Eternit face aux juges
En Italie, le leader mondial du fibrociment doit répondre de la mort de milliers de personnes.
dans l’hebdo N° 1047 Acheter ce numéro
Le procès de Turin, démarré lundi, est déjà historique, qu’il accouche ou non d’une condamnation exemplaire des industriels de l’amiante : par les circonstances du drame, le nombre des victimes et la puissance des accusés potentiels.

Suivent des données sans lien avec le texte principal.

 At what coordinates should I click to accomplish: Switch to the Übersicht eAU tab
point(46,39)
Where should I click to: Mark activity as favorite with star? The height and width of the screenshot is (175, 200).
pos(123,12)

Près de 2 000 personnes, et peut-être bientôt le triple, se sont actuellement constituées parties civiles contre la société suisse Eternit, leader mondial du fibrociment (qui incorpore de l’amiante), qu’elles accusent de les avoir exposées au risque du cancer de l’amiante depuis les années 1950 sur des sites que l’entreprise possédait dans la péninsule italienne. À ce jour, plus de 2 000 personnes seraient déjà décédées et près de 1 000 autres seraient malades. Des dizaines de nouveaux cas de cancers des poumons (mésothéliome) se déclarent chaque année et, compte tenu des délais d’apparition, l’épidémie pourrait ne décliner que dans une dizaine d’années.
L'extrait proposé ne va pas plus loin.